Provided records:
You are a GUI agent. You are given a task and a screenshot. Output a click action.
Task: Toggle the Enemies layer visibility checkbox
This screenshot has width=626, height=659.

==

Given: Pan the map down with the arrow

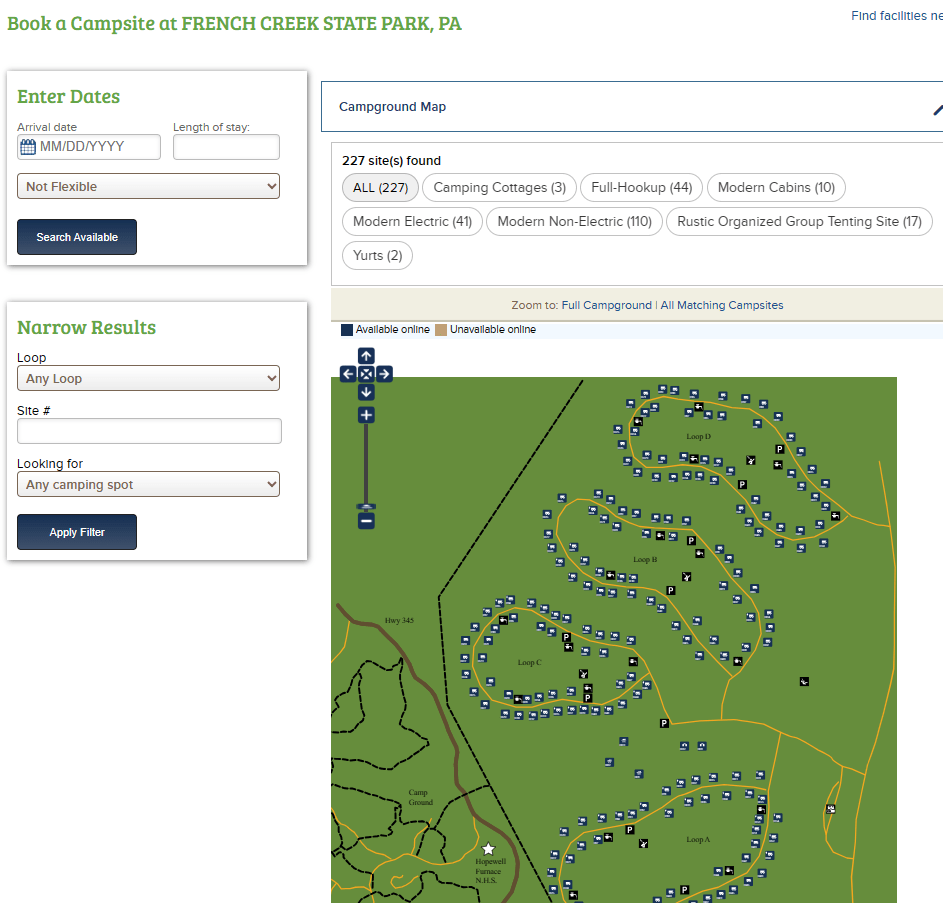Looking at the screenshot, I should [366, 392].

What is needed:
Put everything in the entries from the line containing "You are a GUI" down to the line containing "This screenshot has width=626, height=659.", both included, into a numbered list, leaving out any blank lines.

Solution:
1. You are a GUI agent. You are given a task and a screenshot. Output a click action.
2. Task: Toggle the Enemies layer visibility checkbox
3. This screenshot has width=626, height=659.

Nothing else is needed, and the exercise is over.